11. Non-solicitation and Non-competition.
(a) During his employment with the Company and for a period of six months from
the date of the Executive's termination of employment for any reason, the
Executive will not provide services, in any capacity, whether as an employee,
consultant, independent contractor, owner, partner, shareholder, director, or
otherwise, to any person or entity that provides products or services that
compete with any present or planned business of the Company and any of its
affiliates, including but not limited to any other life insurance or financial
services company, provided that nothing herein shall prevent the Executive from,
after the termination of his employment, being a passive owner of not more than
5% of the outstanding stock of any class of securities of a corporation that is
publicly traded and that may acquire any corporation or business that competes
with the Company or any of its affiliates.
(b) For a period of one year following the termination of the Executive's
employment for any reason, or, if longer, during the period of his continuation
of Base Salary pursuant to Section 10(c) of this Agreement (the "Continuation
Period"), the Executive will not directly or indirectly solicit the business of
any customer or prospective customer of the Company or any of its affiliates for
any purpose other than to obtain, maintain and/or service the customer's
business for the Company or any of its affiliates.
(c) For a period of one year following the termination of the Executive's
employment for any reason, or, if longer, during the Continuation Period, the
Executive agrees not to, directly or indirectly, recruit, solicit or hire any
employees of the Company or any of its affiliates to work for the Executive or
any other person or entity.
(d) Exclusive Property. The Executive confirms that all confidential
information is and shall remain the exclusive property of the Company. All
business records, papers and documents kept or made by the Executive relating to
the business of the Company or any of its affiliates shall be and remain the
property of the Company. Upon the termination of his employment with the Company
or upon the request of the Company at any time, the Executive shall promptly
deliver to the Company, and shall not without the consent of the Company's
Boards of Directors retain copies of, any written materials not previously made
available to the public or any records and documents made by the Executive in
his possession concerning the business or affairs of the Company or any of its
affiliates.
(e) Remedies. Without intending to limit the remedies available to the Company,
the Executive acknowledges that a breach of any of the covenants contained in
this Section 11 may result in material irreparable injury to the Company or its
affiliates for which there is no adequate remedy at law, that it will not be
possible to measure damages for such injuries precisely and that, in the event
of such a breach or threat thereof, the Company shall be entitled to obtain a
temporary restraining order and/or a preliminary or permanent injunction
restraining the Executive from engaging in activities prohibited by this Section
11 or such other relief as may be required to specifically enforce any of the
covenants in this Section 11.
12. Confidentiality.

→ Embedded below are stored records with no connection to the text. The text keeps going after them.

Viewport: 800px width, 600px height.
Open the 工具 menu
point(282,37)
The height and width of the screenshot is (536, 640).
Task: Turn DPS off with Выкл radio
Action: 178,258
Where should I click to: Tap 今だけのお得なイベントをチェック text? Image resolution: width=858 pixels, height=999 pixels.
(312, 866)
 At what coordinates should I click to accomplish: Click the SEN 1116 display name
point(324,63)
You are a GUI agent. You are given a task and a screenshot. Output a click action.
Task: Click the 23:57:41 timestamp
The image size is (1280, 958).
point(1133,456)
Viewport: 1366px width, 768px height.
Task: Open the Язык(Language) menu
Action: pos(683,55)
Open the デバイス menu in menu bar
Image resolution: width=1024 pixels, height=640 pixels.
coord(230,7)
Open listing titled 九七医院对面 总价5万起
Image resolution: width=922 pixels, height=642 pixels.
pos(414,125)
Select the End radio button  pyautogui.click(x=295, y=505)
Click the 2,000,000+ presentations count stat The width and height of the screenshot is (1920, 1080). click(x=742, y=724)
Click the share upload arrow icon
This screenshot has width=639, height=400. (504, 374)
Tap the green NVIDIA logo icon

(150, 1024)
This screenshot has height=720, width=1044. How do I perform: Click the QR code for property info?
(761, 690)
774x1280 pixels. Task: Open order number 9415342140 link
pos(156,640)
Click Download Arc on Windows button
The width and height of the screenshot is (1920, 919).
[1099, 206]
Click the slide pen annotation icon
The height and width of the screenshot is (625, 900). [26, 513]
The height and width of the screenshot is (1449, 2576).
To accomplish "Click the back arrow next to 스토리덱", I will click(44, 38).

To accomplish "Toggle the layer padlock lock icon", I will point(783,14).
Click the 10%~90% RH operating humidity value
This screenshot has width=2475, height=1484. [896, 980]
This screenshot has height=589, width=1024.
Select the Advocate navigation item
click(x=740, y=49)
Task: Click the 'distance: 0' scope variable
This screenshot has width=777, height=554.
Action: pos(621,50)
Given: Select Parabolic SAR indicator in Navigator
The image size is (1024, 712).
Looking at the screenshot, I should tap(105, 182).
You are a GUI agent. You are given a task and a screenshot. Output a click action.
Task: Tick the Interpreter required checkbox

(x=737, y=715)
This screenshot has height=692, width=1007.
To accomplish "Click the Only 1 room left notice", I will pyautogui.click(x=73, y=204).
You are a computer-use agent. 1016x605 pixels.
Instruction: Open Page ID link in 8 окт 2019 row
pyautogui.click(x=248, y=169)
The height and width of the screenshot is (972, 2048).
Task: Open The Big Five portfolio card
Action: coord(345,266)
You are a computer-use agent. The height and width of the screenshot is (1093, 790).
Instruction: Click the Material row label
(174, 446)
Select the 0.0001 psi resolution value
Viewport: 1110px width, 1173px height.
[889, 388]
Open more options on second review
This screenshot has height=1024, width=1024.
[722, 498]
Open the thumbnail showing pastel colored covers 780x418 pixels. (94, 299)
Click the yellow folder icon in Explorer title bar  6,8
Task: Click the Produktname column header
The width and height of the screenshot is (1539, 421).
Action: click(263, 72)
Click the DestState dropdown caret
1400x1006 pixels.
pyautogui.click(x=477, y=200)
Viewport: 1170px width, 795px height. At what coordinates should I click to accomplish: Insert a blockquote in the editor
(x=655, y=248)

During and after the Employment Term, and except as
otherwise required by law, the Executive shall not disclose or make accessible
to any business, person or entity, or make use of (other than in the course of
the business of the Company) any trade secrets, proprietary knowledge or
confidential information which the Executive shall have obtained during his
employment by the Company and which shall not be generally known to or
recognized by the general public. All information regarding or relating to any
aspect of the business of the Company or any of its affiliates, including but
not limited to that relating to existing or contemplated business plans,
activities or procedures, current or prospective clients, current or prospective
contracts or other business arrangements, current or prospective products,
facilities and methods, manuals, intellectual property, price lists, financial
information (including the revenues, costs, or profits associated with any of
the products or services of the Company or any of its affiliates), or any other
information acquired because of the Executive's employment by the Company, shall
be conclusively presumed to be confidential; provided, however, that
confidential information shall not include any information known generally to
the public (other than as a result of unauthorized disclosure by the Executive).
The Executive's obligations under this Section 12 shall be in addition to any
other confidentiality or nondisclosure obligations of the Executive to the
Company at law or under any other Company policy or agreements.
13. Other Matters.
(a) Entire Agreement. This Agreement constitutes the entire agreement between
the Company and the Executive relating to the subject matter hereof and
supersedes any prior agreement or understandings and, except to the extent
expressly provided herein or as required by law, any provisions of any plan,
program, policy or other document of the Company pertaining to the subject
matter hereof.
(b) Assignment. Except as set forth below, this Agreement and the rights and
obligations contained herein shall not be assignable or otherwise transferable
by either party to this Agreement without the prior written consent of the
other party to this Agreement. Notwithstanding the foregoing, any amounts owing
to the Executive upon his death shall inure to the benefit of his heirs,
legatees, personal representatives, executor or administrator.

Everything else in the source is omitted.